Татьяна Ткачук: Было прежде, по крайней мере.
Слушатель: Да.
Татьяна Ткачук: Поняла ваш вопрос. Спасибо, Софья Алексеевна. Павел Семенович, прошу.
Павел Гуревич: Это экзотический вопрос, он немножко выходит за рамки нашей беседы. Мы ответим, с вашего позволения, Татьяна, на страницах нашего журнала «Архетип», потому что тема это неисчерпаемая в силу своей таинственности. Мы не знаем, что это за дети, поэтому мы не можем сказать, что, да, этим детям нужно дать свободу, потому что это новое поколение, и пусть они себя реализуют. Это было бы слишком рискованно.

**Задания**
1. Ответьте на вопросы по фрагменту беседы выше:
(a) Кого Татьяна Ткачук благодарит по имени и отчеству?
(b) На страницах какого журнала Павел Гуревич обещает ответить?
(c) Каким словом Павел Гуревич характеризует заданный вопрос?
2. Измените фрагмент беседы выше: перепишите его от слов «Татьяна Ткачук: Было» до слов «бы слишком рискованно.» включительно, заменив «экзотический» на «необычный».
3. Продолжите фрагмент беседы выше, начав сразу после последнего предложения.

**Исходные строки**
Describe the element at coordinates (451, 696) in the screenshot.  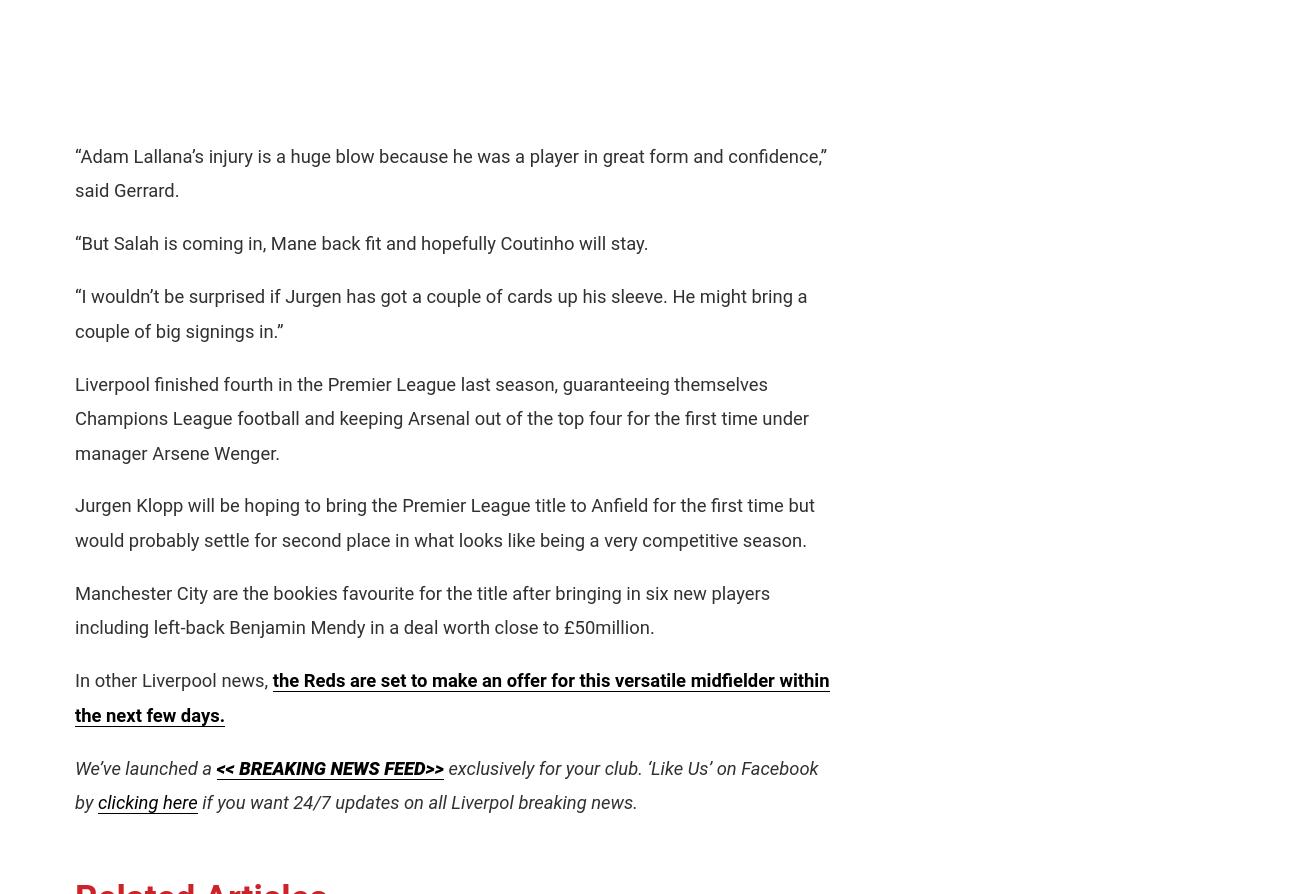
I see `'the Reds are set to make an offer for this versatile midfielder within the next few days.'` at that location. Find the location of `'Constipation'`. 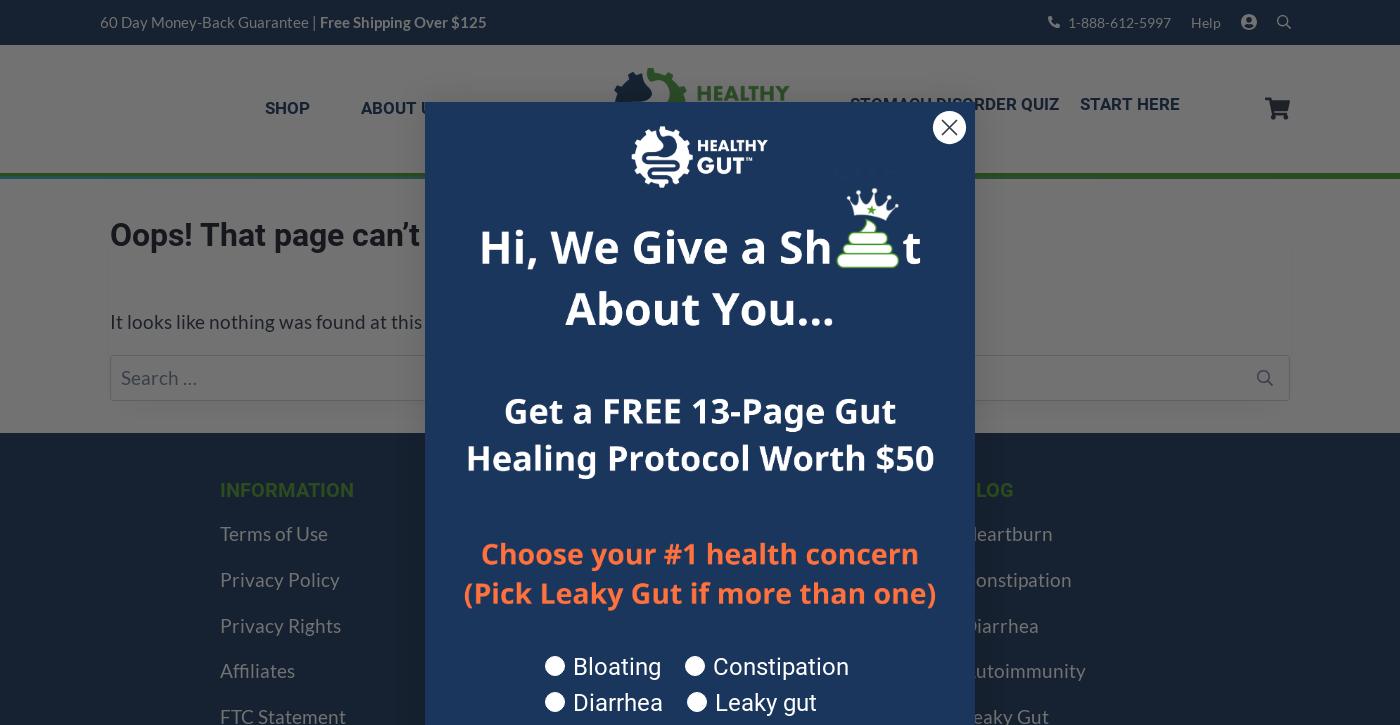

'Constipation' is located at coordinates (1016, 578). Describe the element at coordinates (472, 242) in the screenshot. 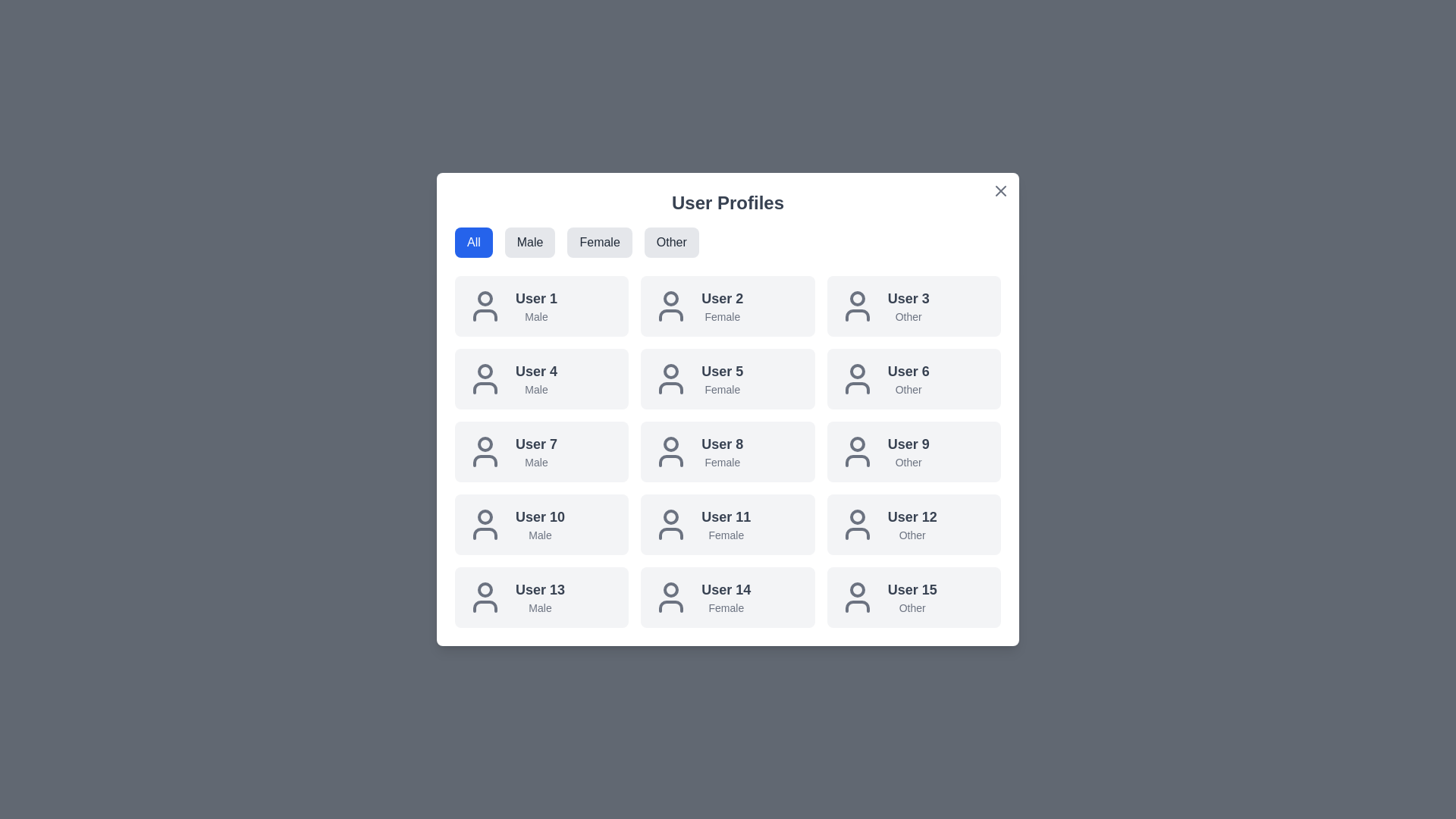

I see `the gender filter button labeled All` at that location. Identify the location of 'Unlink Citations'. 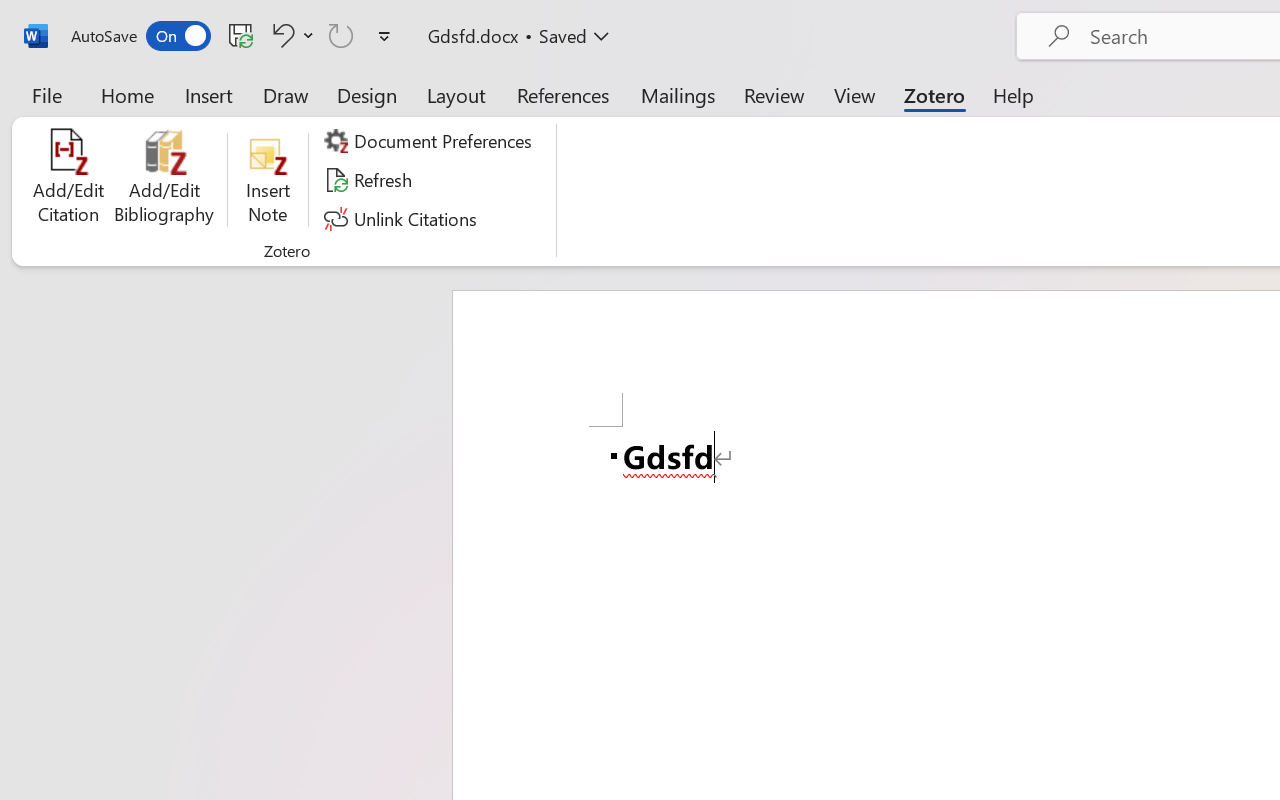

**Ответы**
1.
(a) Софью Алексеевну.
(b) «Архетип».
(c) Экзотический.

2.
Татьяна Ткачук: Было прежде, по крайней мере.
Слушатель: Да.
Татьяна Ткачук: Поняла ваш вопрос. Спасибо, Софья Алексеевна. Павел Семенович, прошу.
Павел Гуревич: Это необычный вопрос, он немножко выходит за рамки нашей беседы. Мы ответим, с вашего позволения, Татьяна, на страницах нашего журнала «Архетип», потому что тема это неисчерпаемая в силу своей таинственности. Мы не знаем, что это за дети, поэтому мы не можем сказать, что, да, этим детям нужно дать свободу, потому что это новое поколение, и пусть они себя реализуют. Это было бы слишком рискованно.

3.
Татьяна Ткачук: Спасибо. Мне хочется еще одну цитату из Фромма привести в конце программы и услышать мнение вас обоих по этому поводу. Фромм писал, что человеческий мозг живет в XX веке, а сердца большинства людей – в веке каменном. И результатом этого конфликта может фактически стать самоуничтожение человечества. На мой взгляд, он полон пессимизма. А насколько такого же пессимизма полны вы? Федор…
Федор Марченко: Вы знаете, я полон категорического оптимизма, следуя из каких-то внутренних убеждений. И основное из них сводится к тому, что, возможно, самим обществом немножко не так трактуется свобода. Почему-то когда люди звонят и говорят о свободе, такое ощущение, что… «правильно ли я понимаю свободу» - «да, правильно», но ощущение такое, что у человека ее нет. Очень важно понять, что свобода есть у каждого, что свобода – это всегда реализация, это движение. Нельзя стоять на месте. Мне кажется, что молодое поколение наконец-то поняло, что нужно двигаться, а значит, оно будет двигаться. У нас есть будущее, свободное будущее.
Татьяна Ткачук: Спасибо, Федор. Павел Семенович, тот же вопрос.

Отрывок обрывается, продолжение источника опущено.